The UK Investment Firms Prudential Regime (IFPR)
Introduced in 2021 and continuing to evolve, the Investment Firms Prudential Regime (IFPR) replaced the old capital requirements framework for most FCA-only investment firms. It introduced K-factors — a set of activity-based metrics that determine a firm’s capital requirement — replacing the blunter capital thresholds that existed under the EU Capital Requirements Regulation (CRR).
From 1 April 2026, firms subject to IFPR will rely solely on MIFIDPRU 3 to determine their own funds eligibility. References to the UK CRR for capital purposes are being removed, and interim profits can now be recognised as Common Equity Tier 1 (CET1) capital immediately following FCA notification rather than requiring prior approval — a welcome practical improvement for growing firms.
The Senior Managers and Certification Regime (SMCR)

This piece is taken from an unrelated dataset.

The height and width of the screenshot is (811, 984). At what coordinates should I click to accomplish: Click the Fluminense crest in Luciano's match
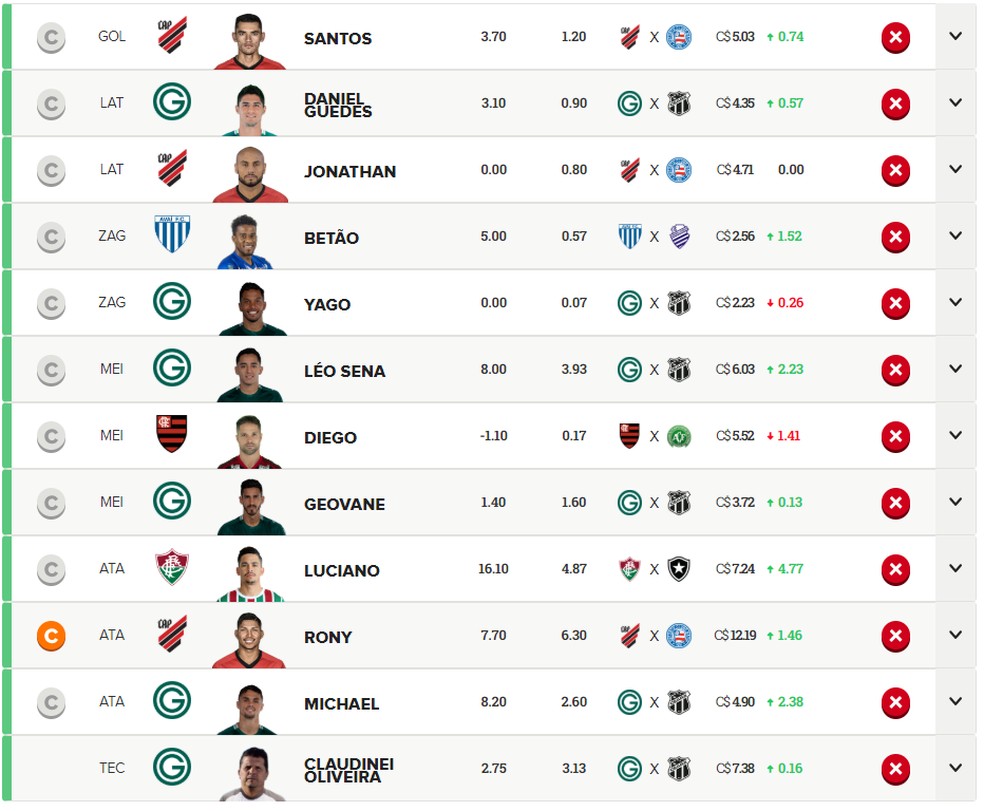point(629,569)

The Senior Managers and Certification Regime is arguably the most significant piece of UK financial services law in recent decades from an individual accountability perspective. Introduced in 2016 for banks and extended to all FCA-authorised firms in 2019, SMCR fundamentally changed how the FCA holds individuals — not just firms — responsible for regulatory failures.
How SMCR Works for Investment Firms
SMCR has three tiers:
- Senior Managers — individuals performing specified Senior Management Functions (SMFs) must be pre-approved by the FCA. Each SMF holder must have a Statement of Responsibility documenting what they are accountable for.

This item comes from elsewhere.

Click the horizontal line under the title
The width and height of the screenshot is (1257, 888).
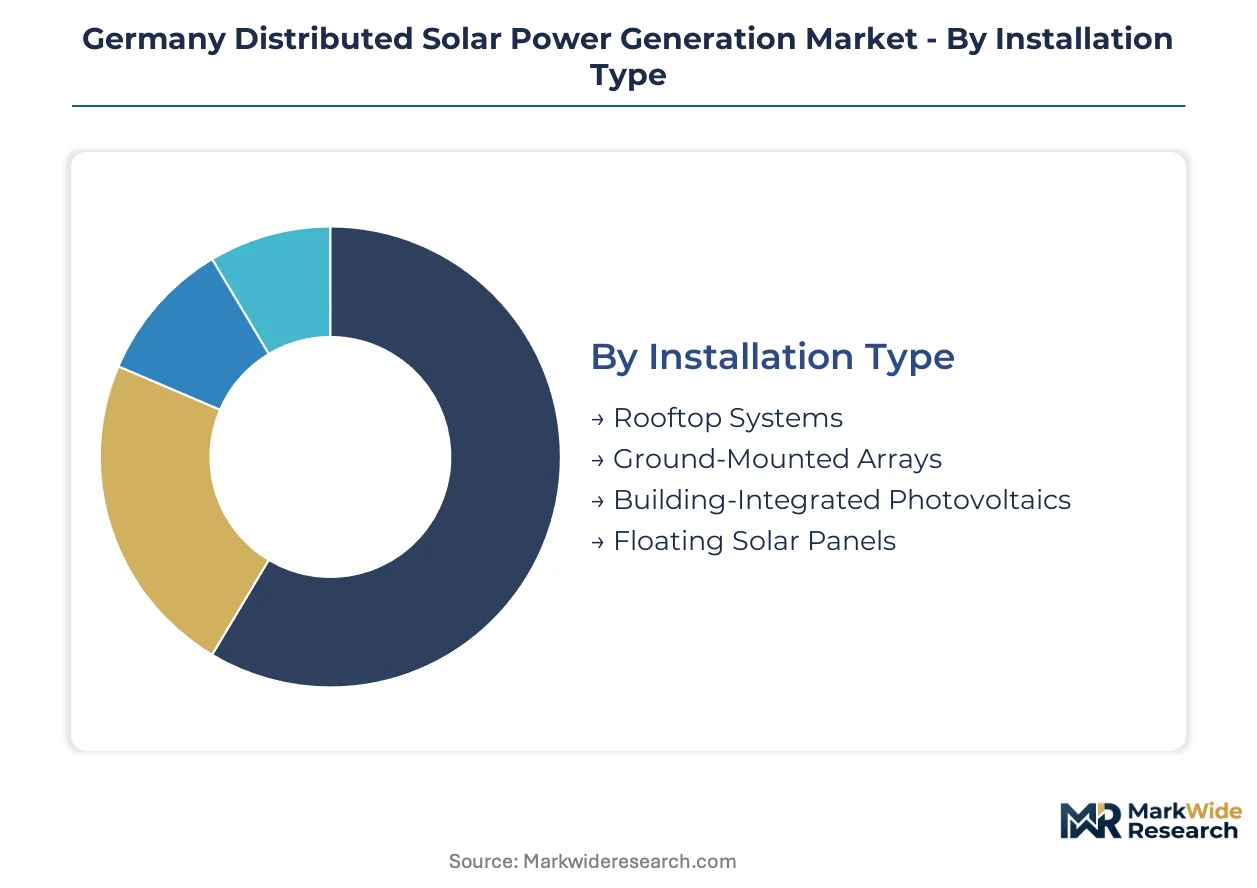point(628,105)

- Certified Persons — employees whose roles could significantly harm the firm, its clients, or market integrity must be certified as fit and proper by the firm (not the FCA) at least annually.
- Conduct Rules — Individual Conduct Rules apply to virtually all employees in regulated roles, setting out basic standards of honest, ethical behaviour that the FCA can enforce directly.
The government has signalled its intention to reform SMCR — specifically, removing the Certification Regime from primary legislation and reducing the number of SMFs requiring regulator pre-approval. The stated goal is to reduce the overall SMCR compliance burden by 50%. However, as of May 2026, primary legislation has not yet been laid and the current regime remains fully in force. Firms should not anticipate any relaxation in FCA expectations around senior manager accountability.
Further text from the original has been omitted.